Money. Each time I just took 300USD$. You really don't need cash in the resort. You pay during or at the end of your stay by credit card. I took cash to tip the house boys and waiters (who were mainly Sri-Lankan). They earn about $50 for a seven day week so I used to tip them about $50 a week.

Mozzies. They wont be a problem as each island is usually sprayed with insecticide on a weekly basis. Mozzies love me but on the Maldives I never had a problem.
Be prepared for rain. It can come out of nowhere. Rain like a demon for an hour then just disappear. Straddling on the equator, The temperature is the same the year round. About 80° constant, day and night. I

Hospital infrastructure. There's not really much. All the holiday islands are spread out over 100's of miles. The resorts I went to are also not very wheelchair friendly. Though that may be different for other resorts, If your partner is in or needs a wheel chair, then even getting to the island may be a problem. The islands do have doctors, but they may not necessarily be on your island, so in an emergency may take a day or so to get to you. So it's best to do your homework.

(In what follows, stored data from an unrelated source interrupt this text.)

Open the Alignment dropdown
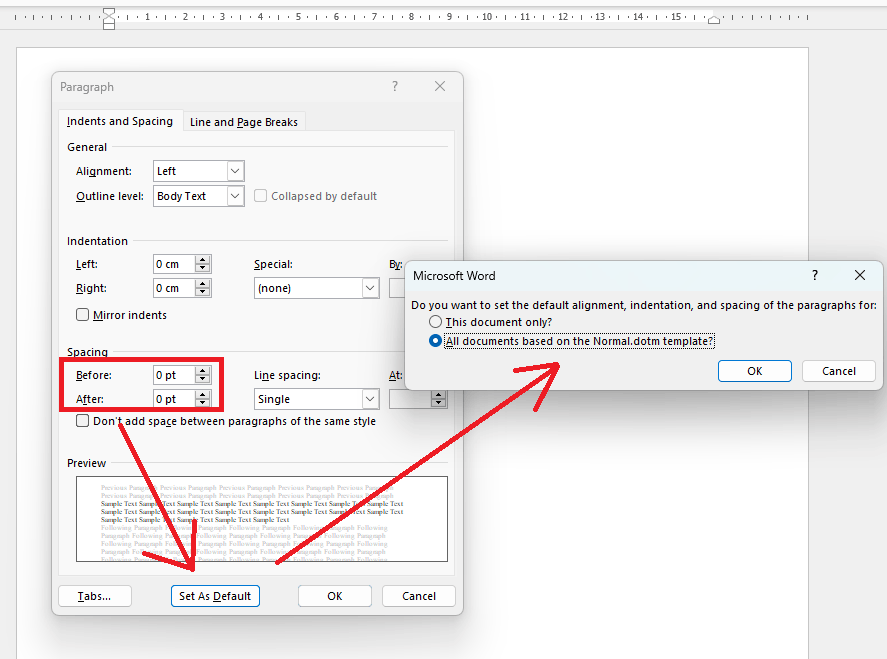887x659 pixels. tap(233, 170)
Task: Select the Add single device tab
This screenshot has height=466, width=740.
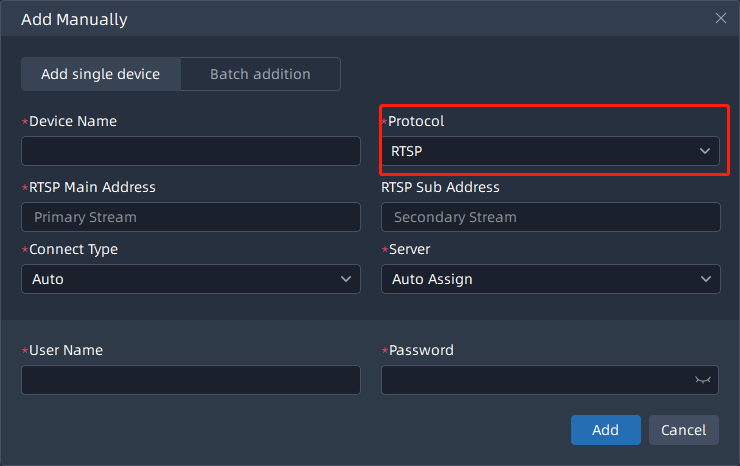Action: [x=101, y=74]
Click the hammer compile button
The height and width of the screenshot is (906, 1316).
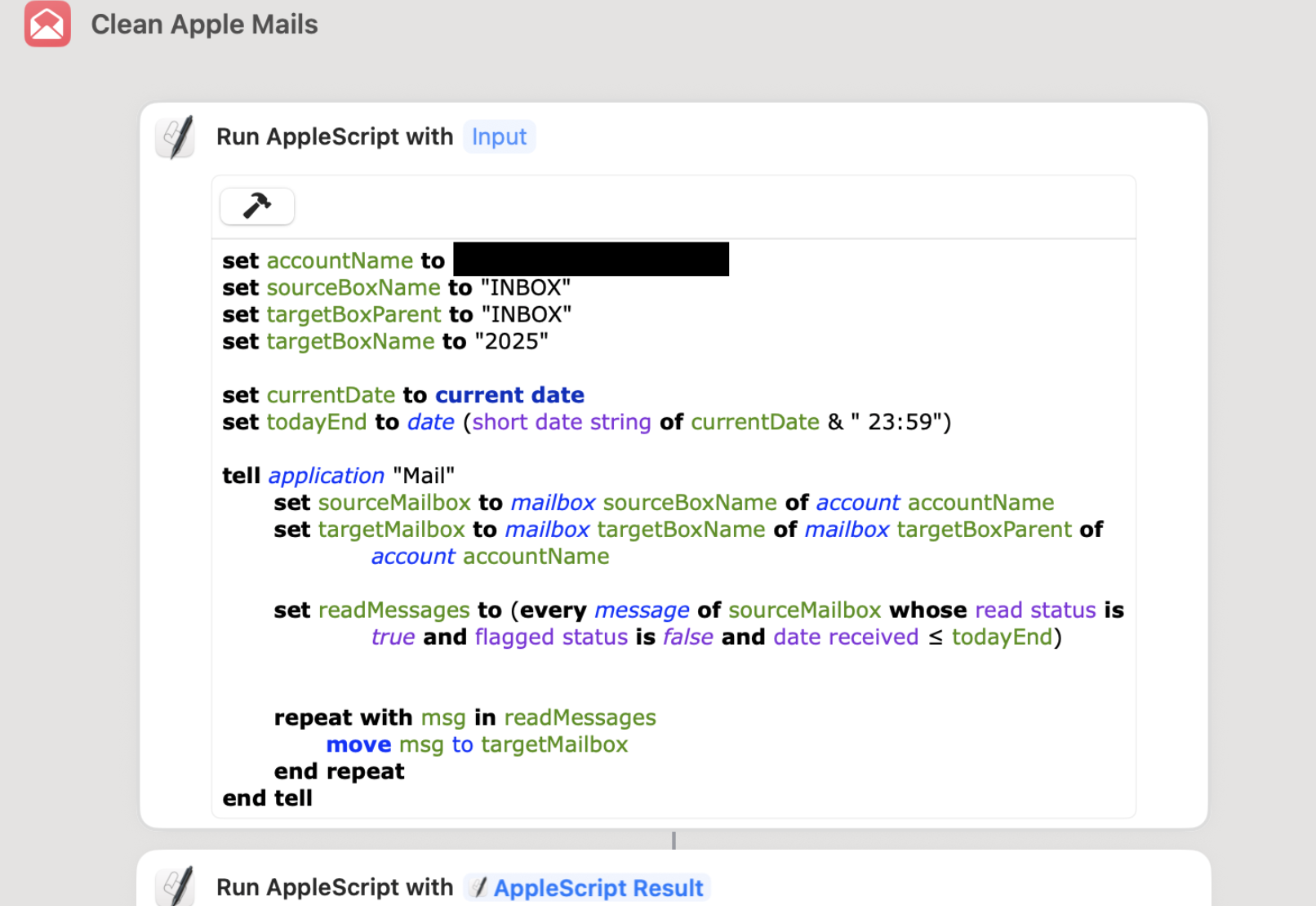257,207
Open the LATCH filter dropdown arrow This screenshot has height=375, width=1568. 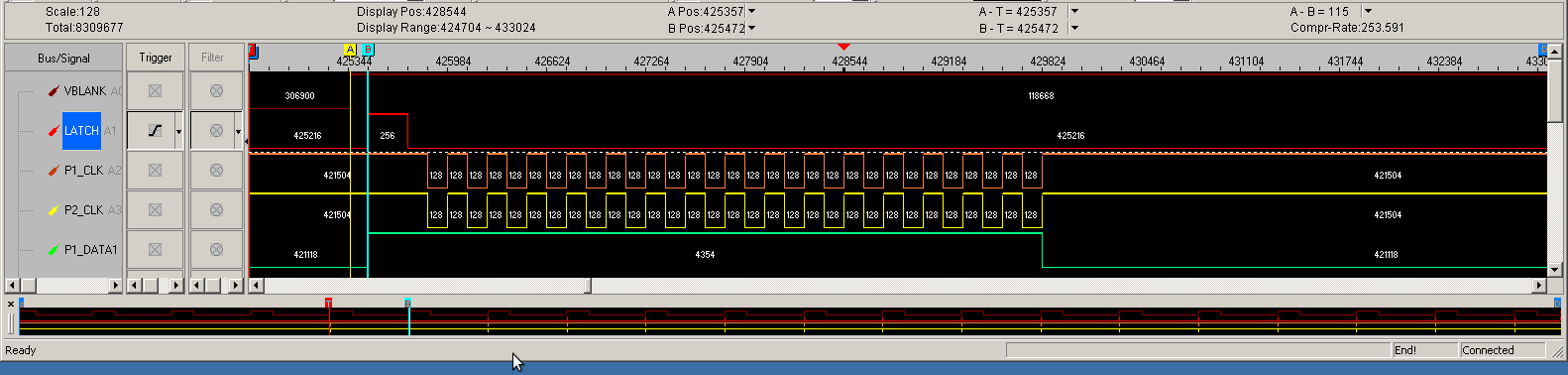238,131
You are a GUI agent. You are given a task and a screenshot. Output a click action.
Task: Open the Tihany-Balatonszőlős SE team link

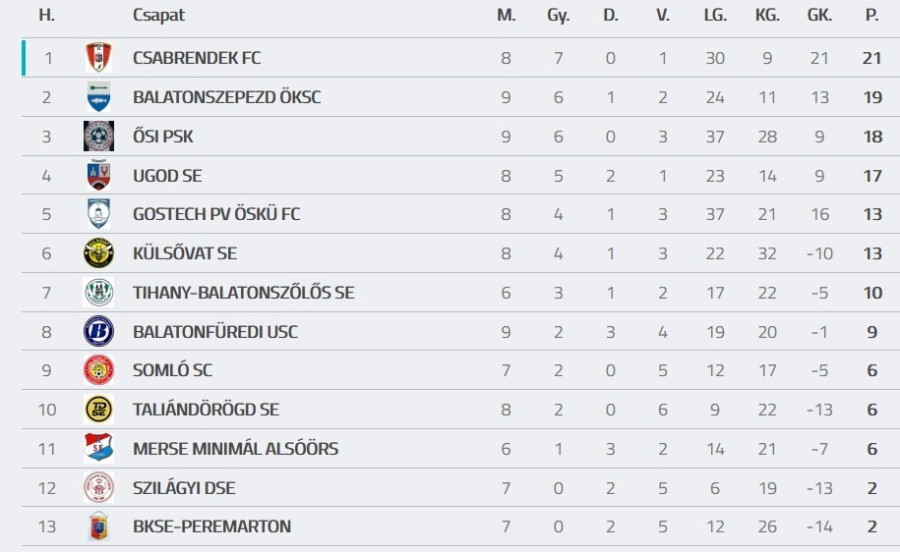243,292
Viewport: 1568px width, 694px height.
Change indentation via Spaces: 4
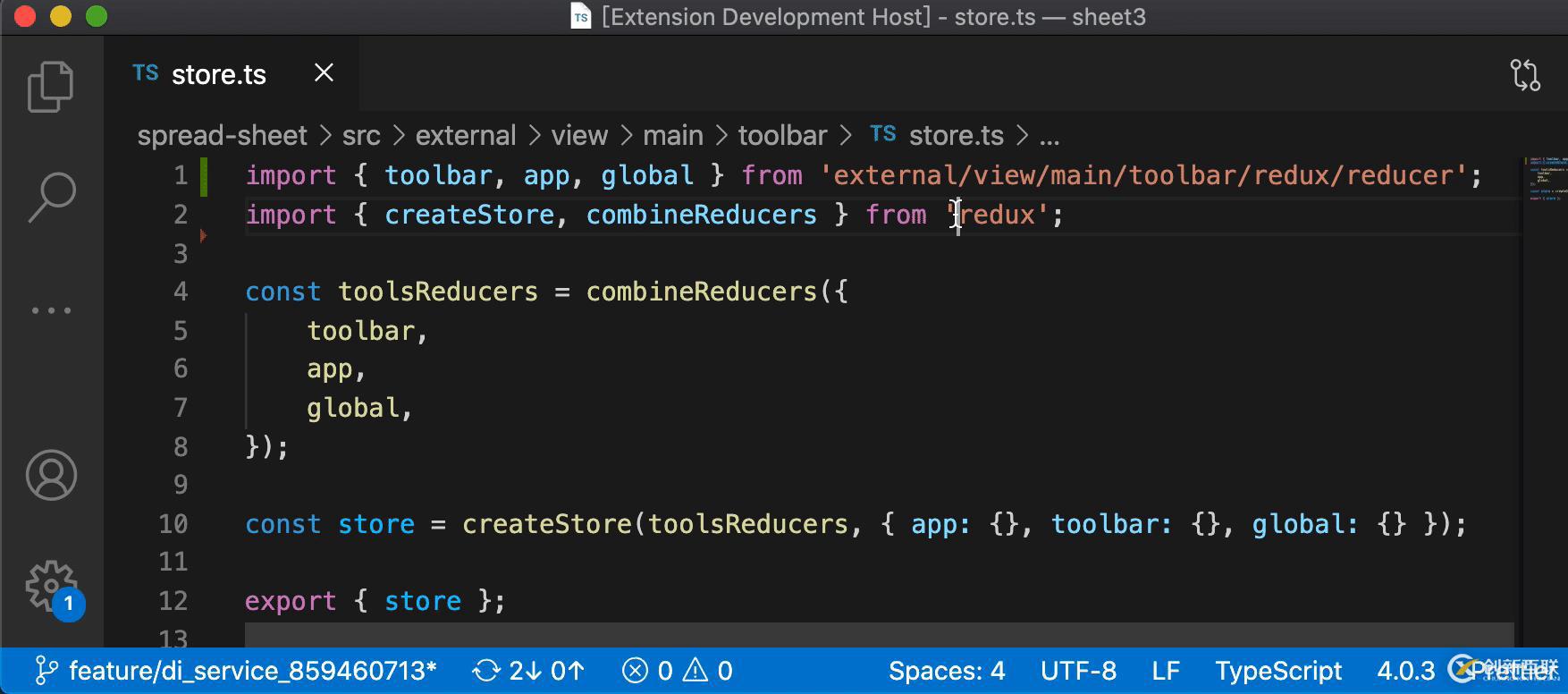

Would I go again? No. But then, I am not a beach lover. I get bored to tears sitting on a beach all day and I like to wander. So i did feel a little trapped on the islands. So been there, done that. There's a million different places on this planet I now want to see,


----------



## HugoC (19 Feb 2020)

An alternative to the resort island is the inhabited island which the authorities have opened up to tourists in recent years. I've been to the same one twice when most of my free time during the day was spent scuba diving. You visit the same dive sights as the divers who stay in the expensive resorts but at cheaper rates. On the I inhabited island I visited there were many hotels & B&B's to choose from and a selection of cafe's and restaurants (all dry though, as are the hotels), so you do have a wide choice for eating out. The beach was OK and other water sports are on offer. If you need 5* luxury I recommend the island resorts but if you would like a little variety at (relatively) cheap prices, the inhabited islands could be for you.


----------



## steveindenmark (22 Feb 2020)

I have been off the bike due to storms. I am getting cabin fever. 
I will not be going to the Maldives for 3 weeks.


----------



## Grant Fondo (22 Feb 2020)

steveindenmark said:


> I have been off the bike due to storms. I am getting cabin fever.
> I will not be going to the Maldives for 3 weeks.


I have got cabin fever as well.
But,
Jumping on the bike in half an hour, looks ok out there?


----------